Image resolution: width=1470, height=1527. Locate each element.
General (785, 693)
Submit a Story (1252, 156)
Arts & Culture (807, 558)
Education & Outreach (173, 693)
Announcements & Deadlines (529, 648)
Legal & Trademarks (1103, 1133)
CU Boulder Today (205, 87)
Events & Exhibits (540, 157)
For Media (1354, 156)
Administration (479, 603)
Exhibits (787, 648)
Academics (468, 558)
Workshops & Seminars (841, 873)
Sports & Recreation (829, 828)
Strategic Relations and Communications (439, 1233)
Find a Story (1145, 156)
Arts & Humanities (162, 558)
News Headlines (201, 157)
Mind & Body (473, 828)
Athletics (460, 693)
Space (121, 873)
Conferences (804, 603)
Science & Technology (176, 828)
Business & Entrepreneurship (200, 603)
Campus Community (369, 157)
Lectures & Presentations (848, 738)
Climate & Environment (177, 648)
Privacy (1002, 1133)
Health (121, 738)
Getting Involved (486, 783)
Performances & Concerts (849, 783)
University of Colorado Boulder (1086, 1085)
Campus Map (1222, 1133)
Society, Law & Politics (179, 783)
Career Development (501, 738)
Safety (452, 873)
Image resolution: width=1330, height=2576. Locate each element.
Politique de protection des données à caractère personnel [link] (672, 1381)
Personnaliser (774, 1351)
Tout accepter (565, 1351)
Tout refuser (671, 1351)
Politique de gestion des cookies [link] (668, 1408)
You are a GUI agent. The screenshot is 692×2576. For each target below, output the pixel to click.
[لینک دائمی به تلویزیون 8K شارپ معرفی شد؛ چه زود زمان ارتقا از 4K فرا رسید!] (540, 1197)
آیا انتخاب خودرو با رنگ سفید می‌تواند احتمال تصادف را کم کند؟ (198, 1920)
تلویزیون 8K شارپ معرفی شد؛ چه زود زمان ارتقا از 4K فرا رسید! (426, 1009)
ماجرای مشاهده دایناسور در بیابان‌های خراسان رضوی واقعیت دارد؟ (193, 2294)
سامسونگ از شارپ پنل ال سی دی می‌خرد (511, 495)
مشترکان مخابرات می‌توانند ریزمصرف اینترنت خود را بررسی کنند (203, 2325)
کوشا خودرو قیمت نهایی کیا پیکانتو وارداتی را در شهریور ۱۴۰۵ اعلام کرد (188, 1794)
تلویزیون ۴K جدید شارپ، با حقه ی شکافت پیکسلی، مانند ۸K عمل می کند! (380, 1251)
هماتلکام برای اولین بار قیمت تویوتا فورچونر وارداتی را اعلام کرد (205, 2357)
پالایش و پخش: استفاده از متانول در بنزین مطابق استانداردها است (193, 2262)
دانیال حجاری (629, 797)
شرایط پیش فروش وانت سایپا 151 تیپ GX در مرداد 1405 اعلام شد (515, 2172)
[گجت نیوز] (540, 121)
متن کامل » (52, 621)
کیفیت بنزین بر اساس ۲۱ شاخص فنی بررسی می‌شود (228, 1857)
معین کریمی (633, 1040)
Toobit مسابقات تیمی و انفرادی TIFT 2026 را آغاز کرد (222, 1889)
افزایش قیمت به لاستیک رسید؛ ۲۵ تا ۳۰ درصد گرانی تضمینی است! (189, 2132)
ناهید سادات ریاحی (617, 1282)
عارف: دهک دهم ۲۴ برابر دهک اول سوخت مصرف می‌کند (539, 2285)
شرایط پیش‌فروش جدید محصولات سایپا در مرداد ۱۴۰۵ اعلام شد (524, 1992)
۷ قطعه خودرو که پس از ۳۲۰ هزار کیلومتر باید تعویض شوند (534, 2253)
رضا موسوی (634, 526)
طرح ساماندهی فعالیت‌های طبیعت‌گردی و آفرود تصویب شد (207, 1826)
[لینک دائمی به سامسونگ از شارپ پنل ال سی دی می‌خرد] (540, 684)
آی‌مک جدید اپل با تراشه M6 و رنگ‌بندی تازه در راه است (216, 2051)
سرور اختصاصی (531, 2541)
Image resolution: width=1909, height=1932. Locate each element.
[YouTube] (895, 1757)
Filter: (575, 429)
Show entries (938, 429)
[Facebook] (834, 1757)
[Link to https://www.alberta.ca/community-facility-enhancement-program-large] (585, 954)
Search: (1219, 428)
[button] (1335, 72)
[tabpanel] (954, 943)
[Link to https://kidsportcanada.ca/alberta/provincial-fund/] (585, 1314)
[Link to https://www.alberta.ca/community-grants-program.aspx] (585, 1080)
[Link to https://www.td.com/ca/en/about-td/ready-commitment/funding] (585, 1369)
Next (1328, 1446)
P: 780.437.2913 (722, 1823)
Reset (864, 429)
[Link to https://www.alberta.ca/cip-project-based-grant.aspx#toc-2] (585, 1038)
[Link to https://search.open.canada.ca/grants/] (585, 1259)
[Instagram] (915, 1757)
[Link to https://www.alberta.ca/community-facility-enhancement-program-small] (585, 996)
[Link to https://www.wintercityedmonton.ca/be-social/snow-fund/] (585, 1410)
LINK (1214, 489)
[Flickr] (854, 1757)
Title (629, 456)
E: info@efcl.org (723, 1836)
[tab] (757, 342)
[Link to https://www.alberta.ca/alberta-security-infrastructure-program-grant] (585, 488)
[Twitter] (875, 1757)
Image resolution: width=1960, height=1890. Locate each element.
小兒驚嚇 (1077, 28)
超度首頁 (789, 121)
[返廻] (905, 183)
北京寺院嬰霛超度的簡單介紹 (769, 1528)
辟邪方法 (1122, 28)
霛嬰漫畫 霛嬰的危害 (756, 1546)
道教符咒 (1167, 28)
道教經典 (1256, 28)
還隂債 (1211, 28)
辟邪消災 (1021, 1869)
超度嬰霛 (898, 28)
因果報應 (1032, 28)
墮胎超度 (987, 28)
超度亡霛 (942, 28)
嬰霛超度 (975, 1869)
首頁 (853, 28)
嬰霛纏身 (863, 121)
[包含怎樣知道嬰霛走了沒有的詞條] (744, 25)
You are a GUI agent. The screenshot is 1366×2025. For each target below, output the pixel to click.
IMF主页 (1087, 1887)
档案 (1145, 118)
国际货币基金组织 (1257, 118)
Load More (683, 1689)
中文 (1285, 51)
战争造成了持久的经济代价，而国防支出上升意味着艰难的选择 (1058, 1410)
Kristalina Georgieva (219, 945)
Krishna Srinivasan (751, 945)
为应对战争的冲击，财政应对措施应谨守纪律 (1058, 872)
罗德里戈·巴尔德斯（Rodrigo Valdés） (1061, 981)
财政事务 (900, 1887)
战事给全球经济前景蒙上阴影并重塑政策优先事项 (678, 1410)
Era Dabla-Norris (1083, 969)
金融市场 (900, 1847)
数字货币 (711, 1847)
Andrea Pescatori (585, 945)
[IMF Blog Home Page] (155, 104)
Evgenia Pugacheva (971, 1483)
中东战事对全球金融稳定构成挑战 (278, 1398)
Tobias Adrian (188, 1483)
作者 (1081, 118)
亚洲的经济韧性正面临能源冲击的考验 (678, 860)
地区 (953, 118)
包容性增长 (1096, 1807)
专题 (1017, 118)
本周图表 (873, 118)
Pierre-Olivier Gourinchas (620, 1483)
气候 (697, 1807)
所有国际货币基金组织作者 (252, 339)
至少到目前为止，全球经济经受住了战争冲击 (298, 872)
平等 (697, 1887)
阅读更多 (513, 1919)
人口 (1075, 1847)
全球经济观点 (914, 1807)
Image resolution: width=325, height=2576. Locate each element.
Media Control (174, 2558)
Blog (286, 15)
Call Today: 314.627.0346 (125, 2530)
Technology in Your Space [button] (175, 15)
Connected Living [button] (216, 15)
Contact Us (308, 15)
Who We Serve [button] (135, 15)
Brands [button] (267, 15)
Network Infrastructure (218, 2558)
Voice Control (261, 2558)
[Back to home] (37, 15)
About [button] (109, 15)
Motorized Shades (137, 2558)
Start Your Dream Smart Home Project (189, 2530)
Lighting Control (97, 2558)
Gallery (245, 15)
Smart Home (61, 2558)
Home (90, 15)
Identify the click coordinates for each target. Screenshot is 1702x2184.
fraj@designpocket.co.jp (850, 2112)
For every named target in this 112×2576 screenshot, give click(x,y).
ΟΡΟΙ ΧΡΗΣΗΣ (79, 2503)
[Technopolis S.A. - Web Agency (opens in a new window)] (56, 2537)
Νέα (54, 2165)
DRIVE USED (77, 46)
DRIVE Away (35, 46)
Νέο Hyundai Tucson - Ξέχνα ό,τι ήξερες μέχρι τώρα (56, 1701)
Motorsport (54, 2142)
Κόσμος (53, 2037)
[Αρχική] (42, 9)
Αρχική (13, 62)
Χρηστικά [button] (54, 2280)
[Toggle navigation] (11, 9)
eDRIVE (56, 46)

____

Aim:
Rewrite the records from their first line through the line containing "Exhibits (787, 648)", putting "Article" in place of "Story" and leaving everything else untouched.

Reply:
Image resolution: width=1470, height=1527. Locate each element.
General (785, 693)
Submit a Article (1252, 156)
Arts & Culture (807, 558)
Education & Outreach (173, 693)
Announcements & Deadlines (529, 648)
Legal & Trademarks (1103, 1133)
CU Boulder Today (205, 87)
Events & Exhibits (540, 157)
For Media (1354, 156)
Administration (479, 603)
Exhibits (787, 648)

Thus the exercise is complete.